Without being entirely tainted by the songwriter’s meteoric rise, this third album does nonetheless touch upon many mirages in life. Where Leloup had his dome, an illusory crystal sphere that was a refuge for “time’s desperadoes,” Nevsky has his Eldorados, utopic havens that are both feared and desired.

“The Eldorado is my dream country, a fantastic place where two lovers live,” he says. “Those are songs that I write when I’m in love. The basic romantic emotion is very strong and I really get a kick out of it,” adds the 30-year-old singer-songwriter, who admits to having lived through three different relationships during his latest creative phase.

“But the Eldorado is also a utopia, a mirage,” he says. “Take ‘L’enfer c’est les autres’ (‘Hell is Other People’), for example. In it, I sing about my radio-hit inflated ego. I’m turning the mirror on myself and, looking at myself, I realize that I, too, can be mediocre and ugly. It’s very important to me to reveal that side of me, but I didn’t want to do a whole album about that. That would’ve been way too depressing!”

“I thought it was the worst time ever to not try different things. It would’ve been pathetic if I’d stayed in the comfort zone of the previous record.”

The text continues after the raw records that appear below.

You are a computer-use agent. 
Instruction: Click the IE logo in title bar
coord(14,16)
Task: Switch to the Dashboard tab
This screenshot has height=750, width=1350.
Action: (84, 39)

Not quite depressed, Nevsky did nonetheless live through very intense periods of self-doubt during the recording of his third album. Songs such as “Le cœur assez gros” (“A Heart so Stout”), “La beauté” (“Beauty”), and especially “Réveille l’enfant qui dort” (“Awake the Sleeping Child”), a duo with rapper Koriass, all took a long time to fully bloom.

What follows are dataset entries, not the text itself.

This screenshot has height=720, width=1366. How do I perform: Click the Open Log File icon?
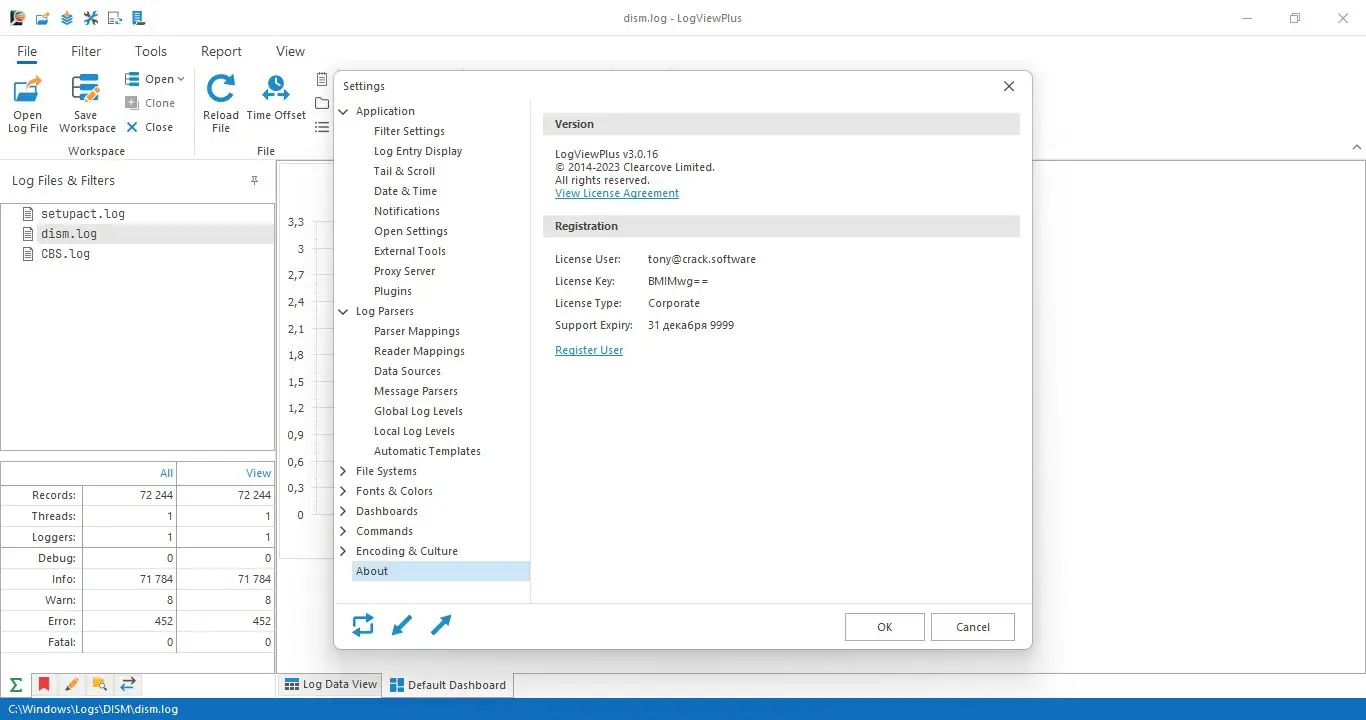tap(28, 90)
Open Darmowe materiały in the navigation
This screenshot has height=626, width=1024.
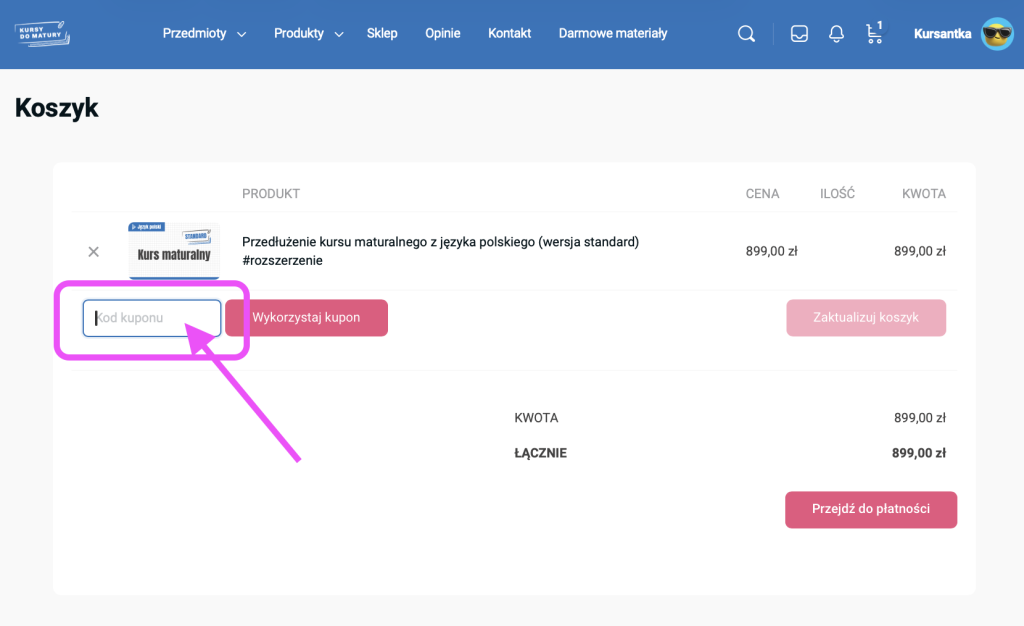612,34
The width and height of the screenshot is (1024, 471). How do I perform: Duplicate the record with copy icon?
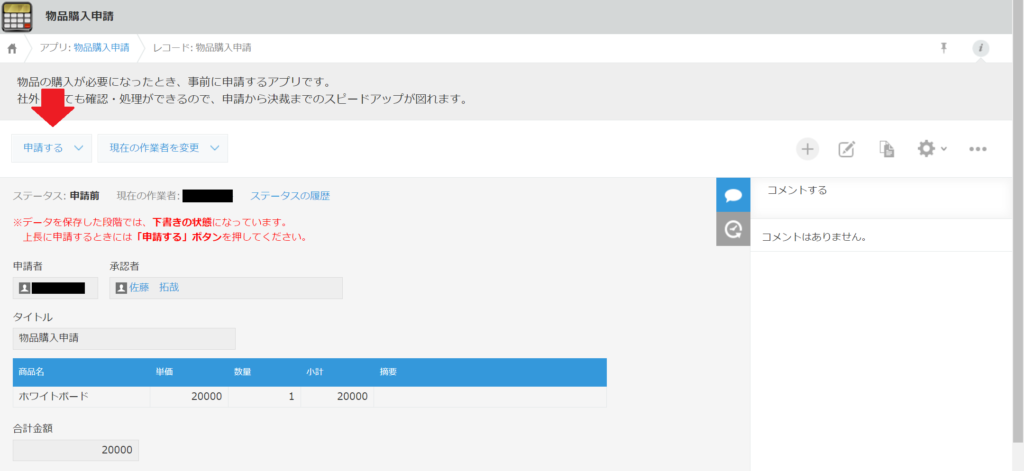click(x=886, y=149)
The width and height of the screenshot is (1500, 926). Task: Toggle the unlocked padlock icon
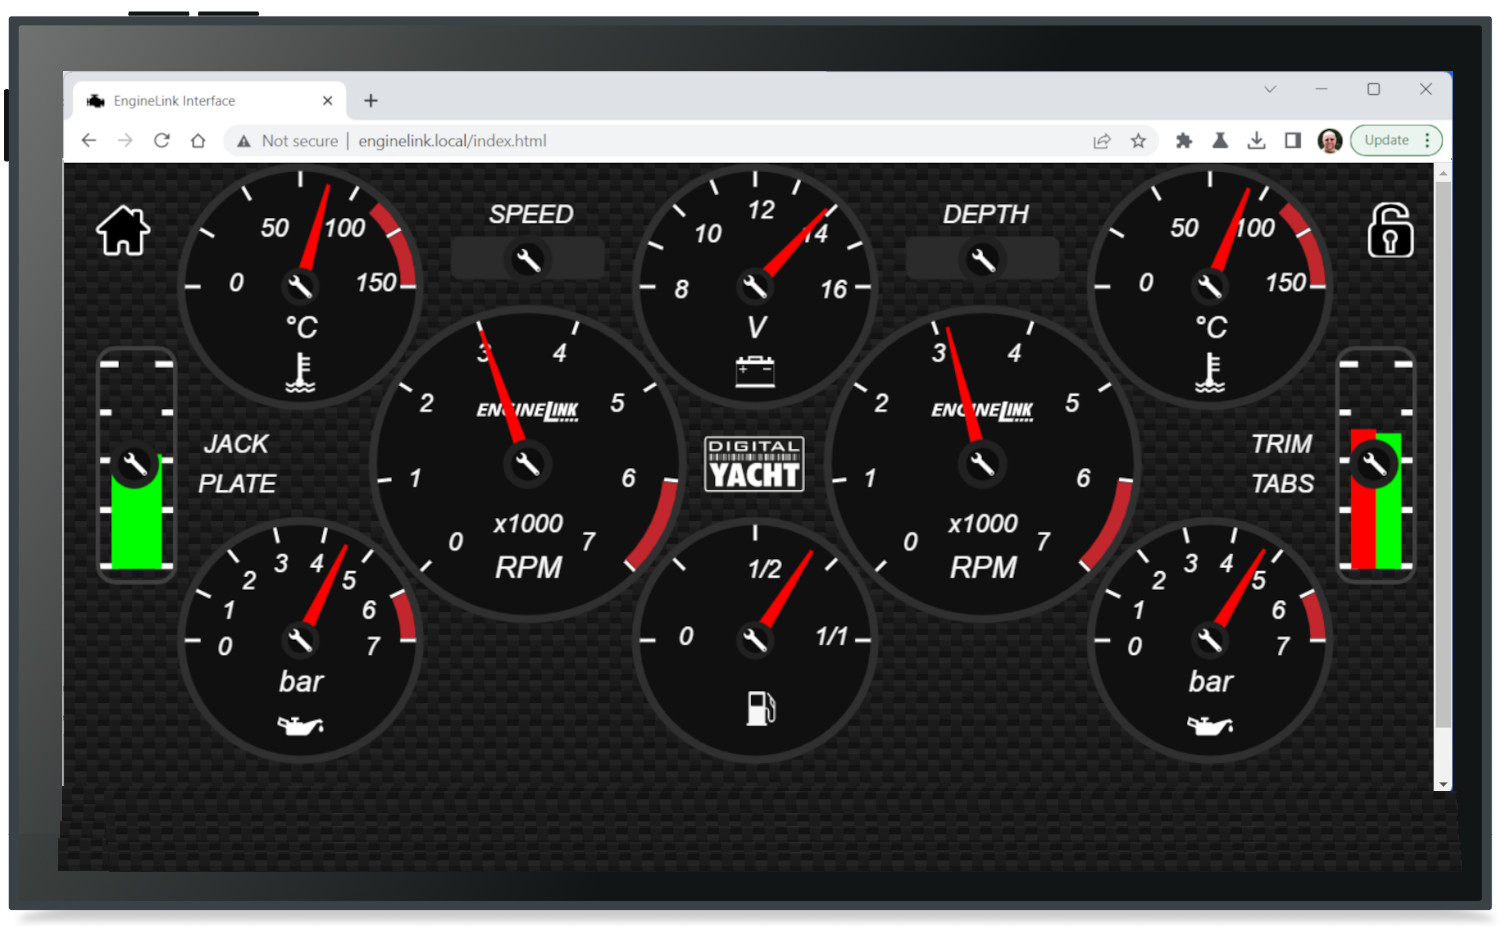[1390, 231]
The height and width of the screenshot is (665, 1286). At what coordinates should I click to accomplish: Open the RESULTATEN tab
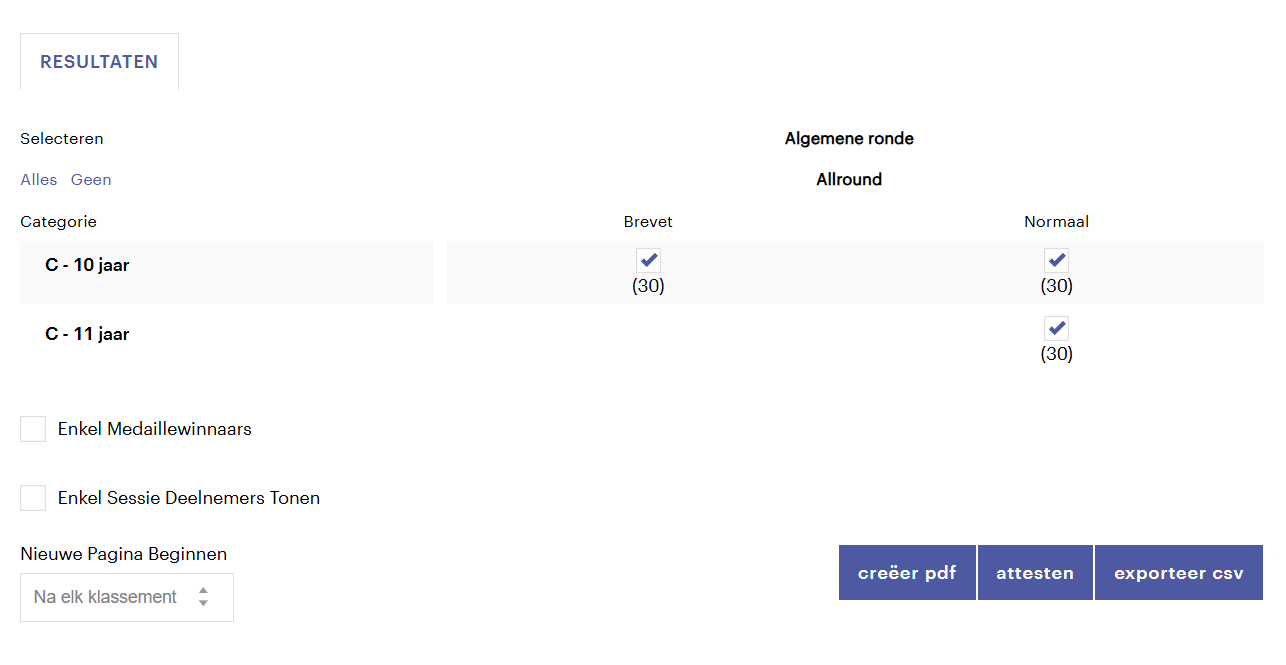[x=99, y=62]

“I was in the studio for seven months. . . It’s ridiculous!” says Nevsky. “Anyway, it’s always like that. I’m unable to finish a song in one go! ‘Réveille l’enfant,’ for example, I started writing in February on my phone. When we were in the studio, we twisted it, deconstructed it… Nothing worked. I started hating it and decided to get rid of it completely. And then we had this idea of inviting Koriass to participate. If we had canned the album in two weeks, I know I would’ve missed out of gorgeous musical moments like that one.”

Nevsky worked once again with producer Alex McMahon and mixer Gabriel Gratton, frequent collaborators who also helped with arrangements. With their assistance, the Granby-born artist now flirts with electro, and even forays into tropical indie pop on ‘La beauté,’ and dancehall on the title track. “We decided to go all in, to take the songs as far as we wanted to,” the songwriter confides. “I thought it was the worst time ever to not try different things. It would’ve been pathetic if I’d stayed in the comfort zone of the previous record.”

Nevertheless, with that amount of success, it would’ve been all too easy to stick to the radio-friendly formula of yore. Nevsky does admit, out of sheer honesty, that he did succumb to that temptation by launching an early single from the album, “Polaroïd,” last summer.

“I felt tremendous pressure to perform on the radio and wanted to get rid of it,” he recalls. “I knew ‘Polaroïd’ would be a hit, and that radio stations would follow. When it started climbing up the charts, it relieved a great amount of stress. It allowed me to veer off and try other stuff.”

In other words, just as on Himalaya mon amour, the singer-songwriter doesn’t consider pop as a means to an end, but as an efficient way to captivate an audience. “The trick is to hook them with a huge chorus and bring them in to live the rest of the song after that,” he says. “During my concerts, it’s not necessarily my biggest hits that I like playing the most; I prefer doing the densest and most poetically refined songs. Those are the significant songs to me.”